For further information:
Progress Power press office
Patrick Peal or Harriet Thorpe
Tel: 01603 417722
Email: email@example.com / firstname.lastname@example.org
or email email@example.com
Notes to editors:
Progress Power Ltd (www.progresspower.co.uk) was established by Watt Power Ltd.
(WPL) to take forward the Eye project. WPL plans to develop a portfolio of flexible gas
fired generation assets throughout the UK to support the UK Government’s drive to a low
carbon economy.
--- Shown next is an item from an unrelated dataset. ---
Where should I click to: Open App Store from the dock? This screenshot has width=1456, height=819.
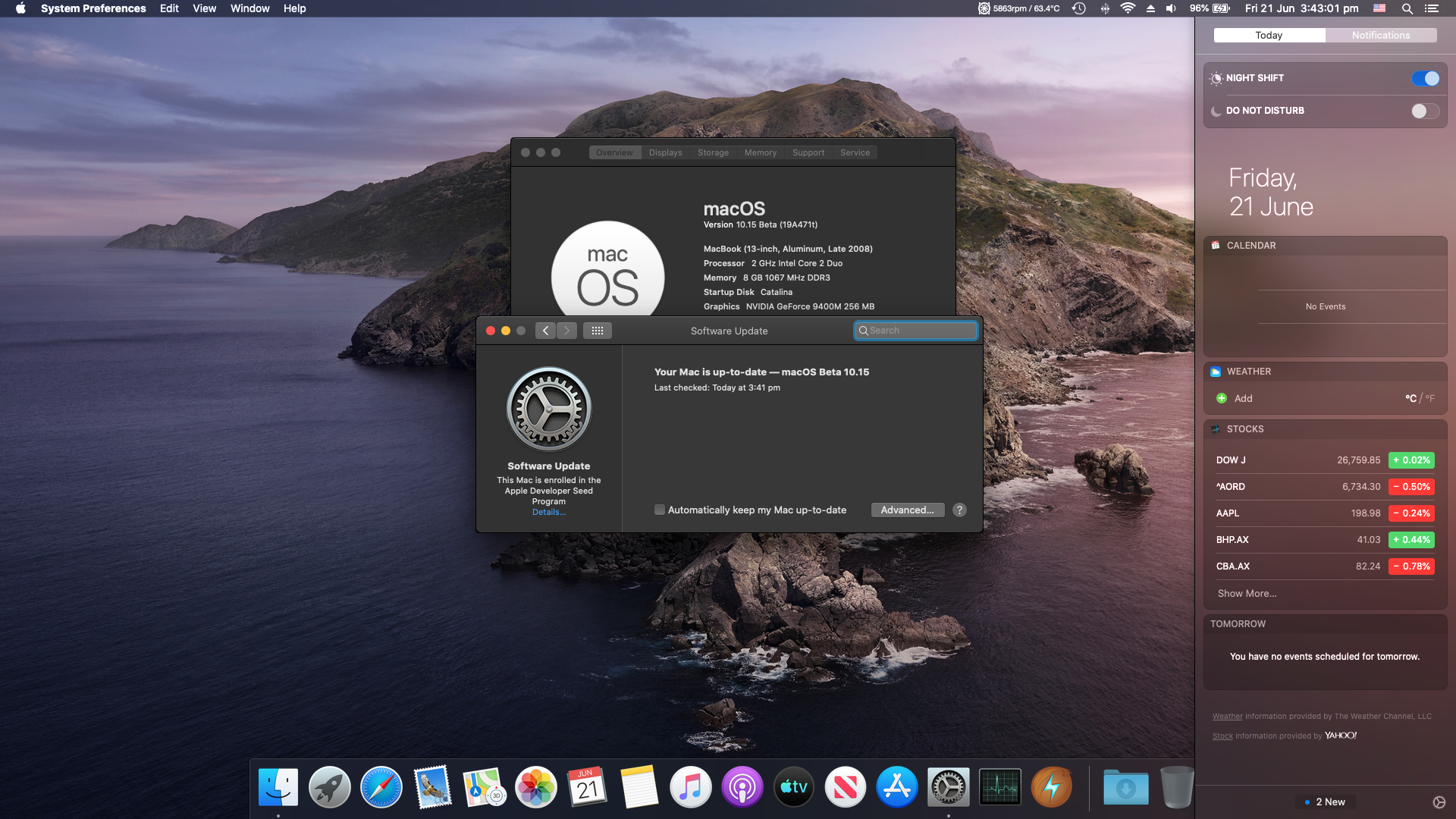(x=896, y=787)
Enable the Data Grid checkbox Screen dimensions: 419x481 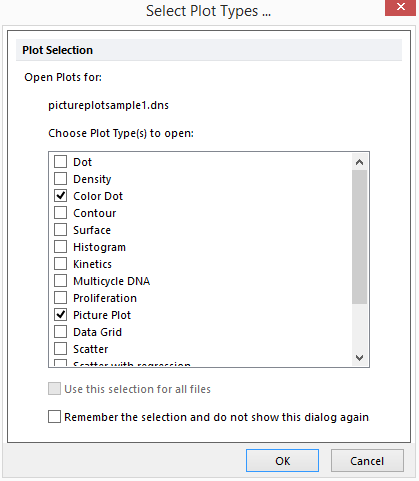pos(60,332)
Stag Energy provides the resources through a management services
agreement with WPL. Stag Energy was founded in 2002 and the company draws on a
depth of experience with a team that has created and delivered over 10,000 MW of power
generation and related infrastructure projects across the globe, of which 2,500 MW was
delivered in the UK.
Stag Energy and WPL are committed to the development of well sited, sustainable energy
projects that are designed to meet the specific needs of the evolving UK energy market.
They recognise the need to balance commercial issues with the environmental benefits
and concerns of energy projects and believe this can be responsibly delivered at a local
They are also committed to acting in a socially and environmentally responsible manner.
As part of this policy, they will ensure that the views and concerns of the local community
are addressed, and that the Progress Power project and supporting infrastructure is
designed and developed to the highest quality, safety and environmental standards.